Originaire des Marais du bas Poitou, le Poitevin est sans doute le descendant des chevaux dont les restes, remontant à 5 500 ans avant notre ère, ont été trouvés aux alentours de Surgères, en Charente Maritime, et d'Échiré, dans les Deux Sèvres.
C'est à la demande du roi Henri IV de France, que l'histoire de la race va commencer, quand, en 1599, il va demander à Sully d'effectuer des travaux pour assécher les marais du Poitou. Pour y parvenir, il leur fallait un cheval adapté à cette tâche. Ils vont donc ramener le Frison, le Belge, ou Brabançon, et le Flamand, et va croiser ses derniers avec des chevaux locaux au cours du XVIème siècle.

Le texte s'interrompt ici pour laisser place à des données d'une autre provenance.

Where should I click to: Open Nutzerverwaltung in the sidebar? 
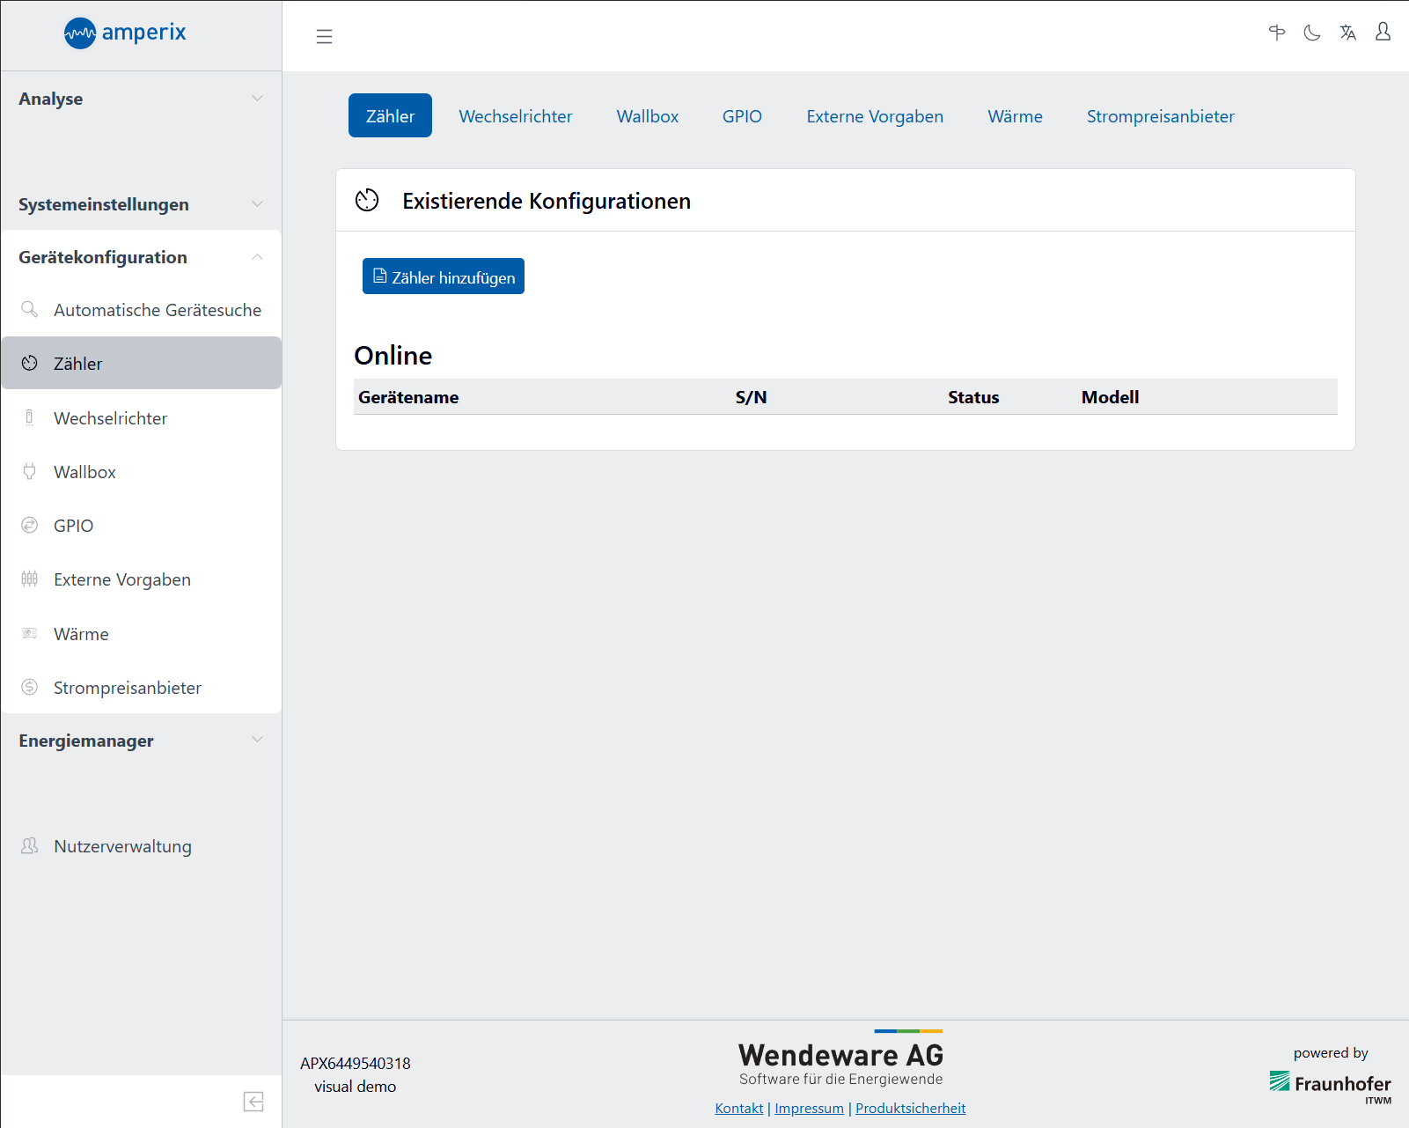click(122, 846)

Le besoin de chevaux de cavalerie à la fin du XVIIIème siècle, l'administration des Haras va demander aux éleveurs du Poitou d'effectuer des croisements à partir des juments locales avec des étalons d'Angleterre et de Normandie. Ensuite, au début du XIXème siècle, le Percheron sera utilisé, puis de 1860 à 1867, ce sera au tour du Boulonnais et du Breton d'influencer la race.

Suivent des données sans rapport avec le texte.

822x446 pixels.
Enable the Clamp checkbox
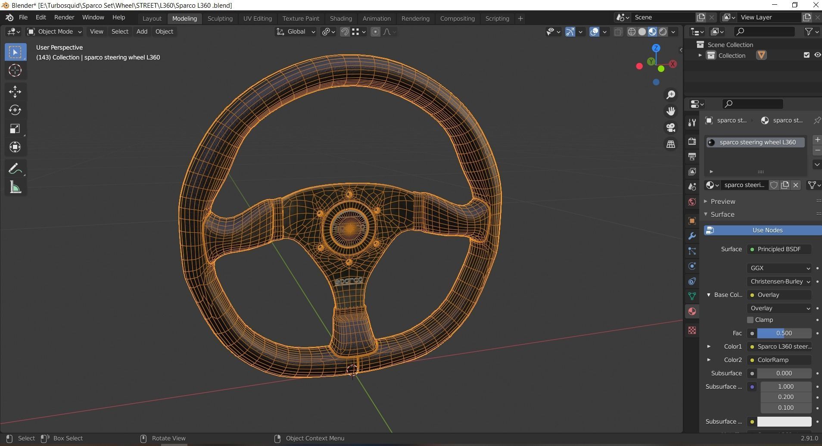coord(750,320)
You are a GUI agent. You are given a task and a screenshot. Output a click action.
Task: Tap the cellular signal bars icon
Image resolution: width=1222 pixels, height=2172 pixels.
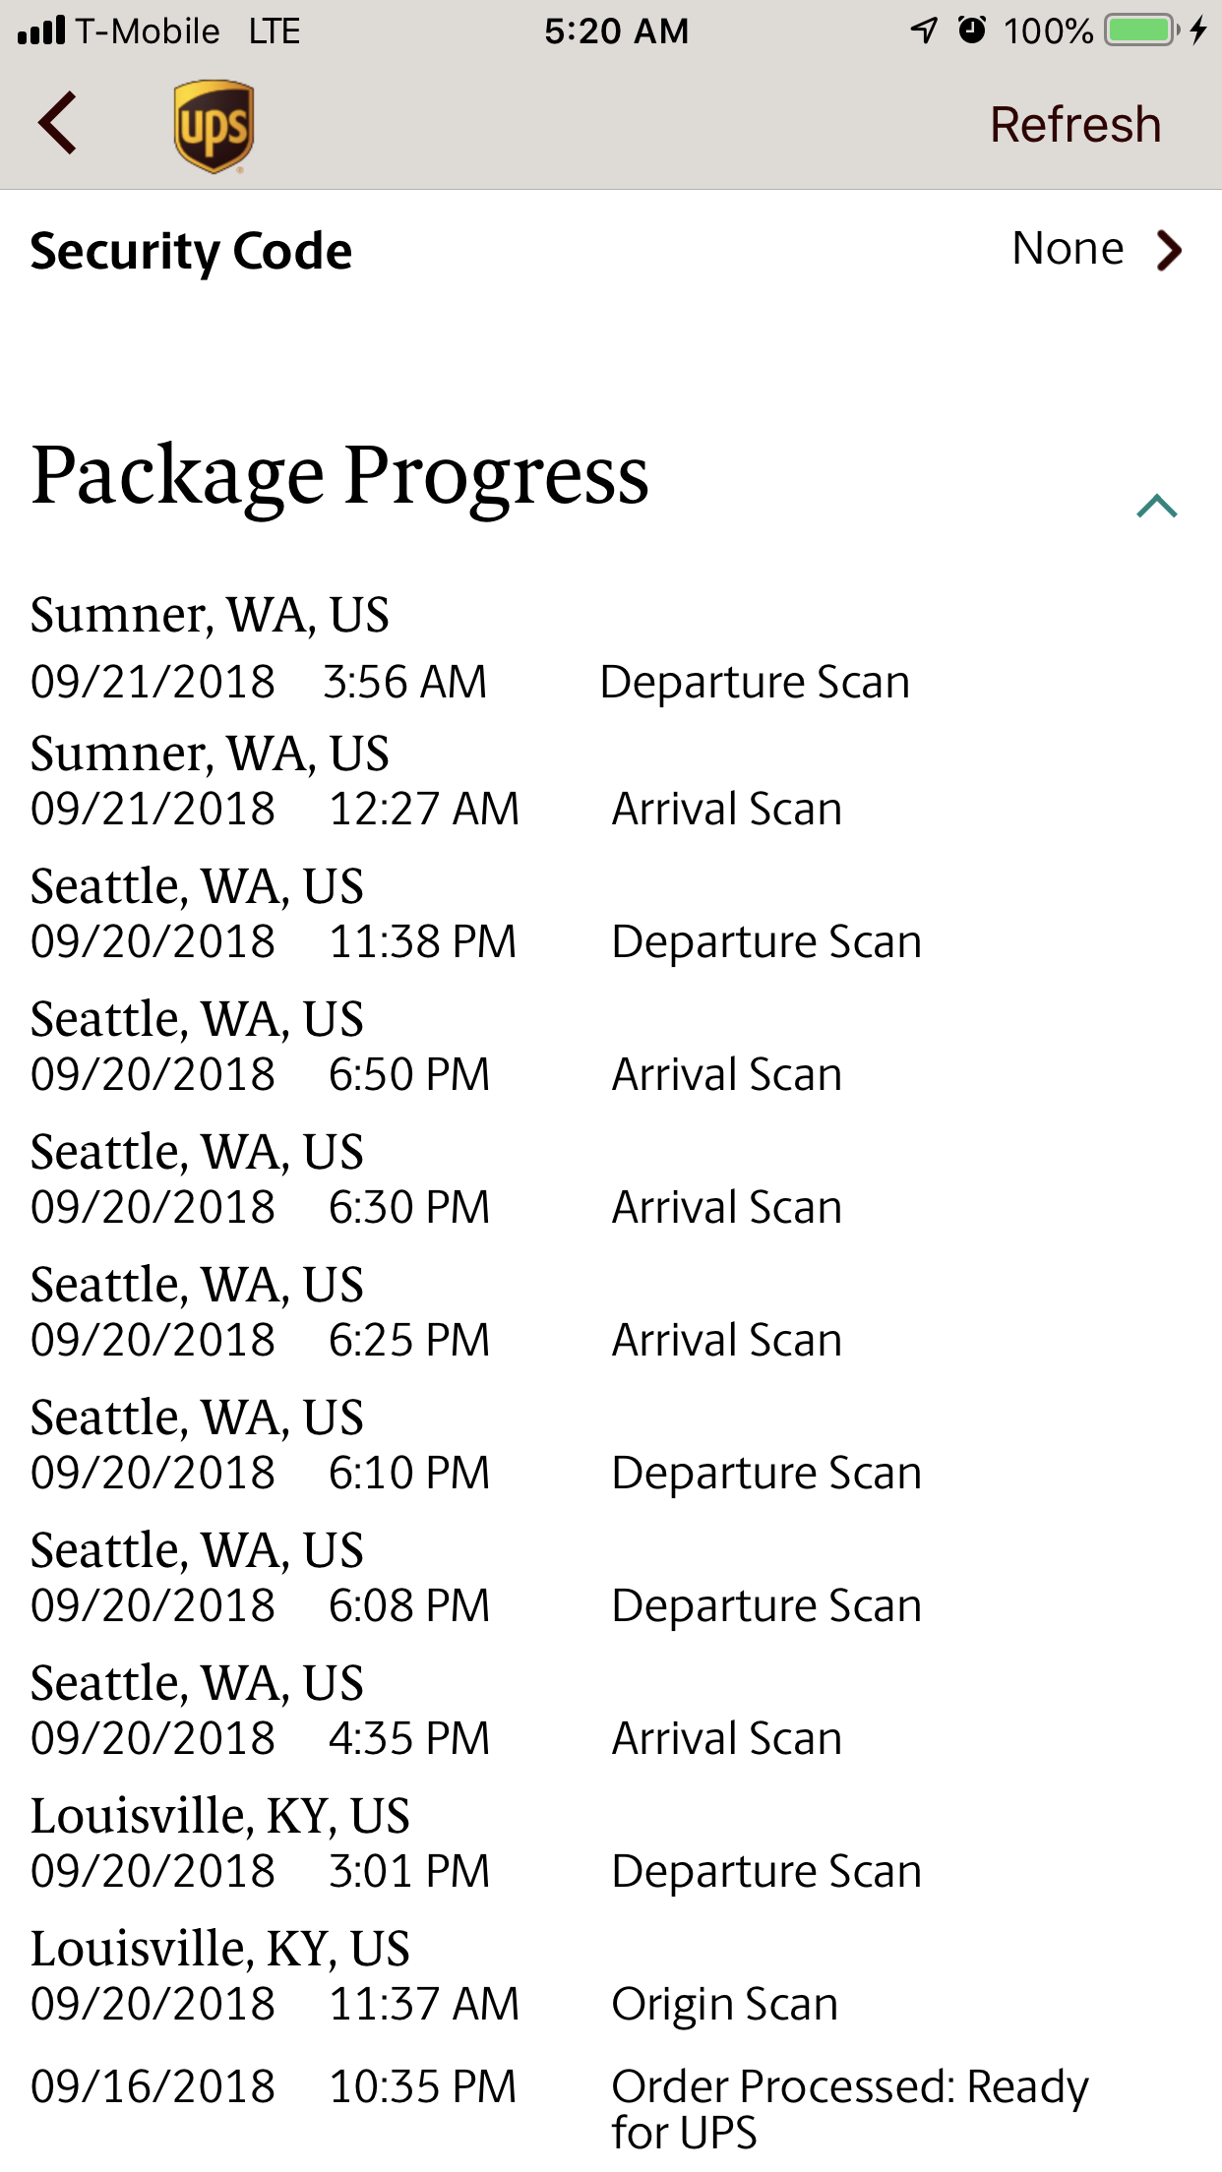41,30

Mais au début des années 1990, le Poitevin, tout comme le Baudet du Poitou dont le destin est lié pour le production mulassière, va voir ses effectif s'effondrer. C'est par l'initiative des éleveurs, qui vont orienter la race vers l'attelage de loisirs, que la situation va quelques peu s'inverser. Ces derniers, qui suivent un plan d'accouplement qui permet de limiter la consanguinité, vont tenter de favoriser une rapide remontée des effectifs, en privilégiant la reproduction en race pure, parallèlement ils vont presque totalement renoncer à la production de mules, pourtant très populaire.

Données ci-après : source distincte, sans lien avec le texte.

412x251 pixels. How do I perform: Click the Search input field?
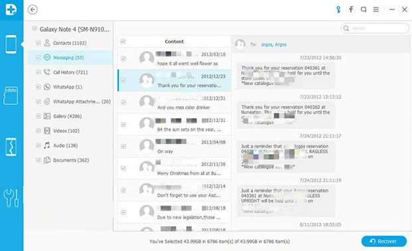[375, 29]
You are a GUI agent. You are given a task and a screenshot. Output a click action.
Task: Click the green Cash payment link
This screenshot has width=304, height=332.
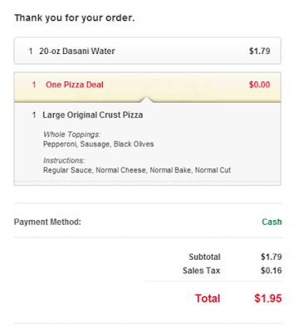[x=272, y=222]
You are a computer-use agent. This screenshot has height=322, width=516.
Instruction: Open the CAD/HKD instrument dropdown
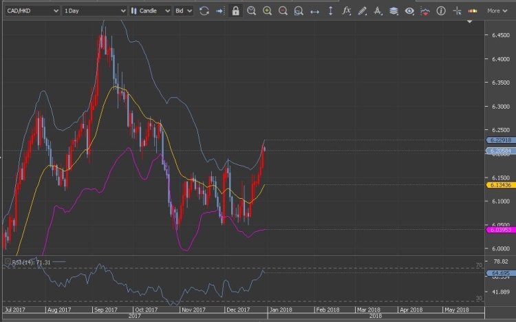tap(30, 11)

Possédant une section chevaline est asine, le Stud-book de la race sera créé par la société centrale d'agriculture des Deux Sèvres le 26 juin 1884, et, après plusieurs remaniements, il sera finalement fermé en 1922. Un an plus tard, c'est au tour de l'association des éleveurs des races mulassières du Poitou de voir le jour. Le déclin de la race est pour beaucoup dans sa fondation, en effet, cela à permis aux éleveurs de se regrouper et d'obtenir le soutien de l'état, par l'intermédiaire de primes et de subventions.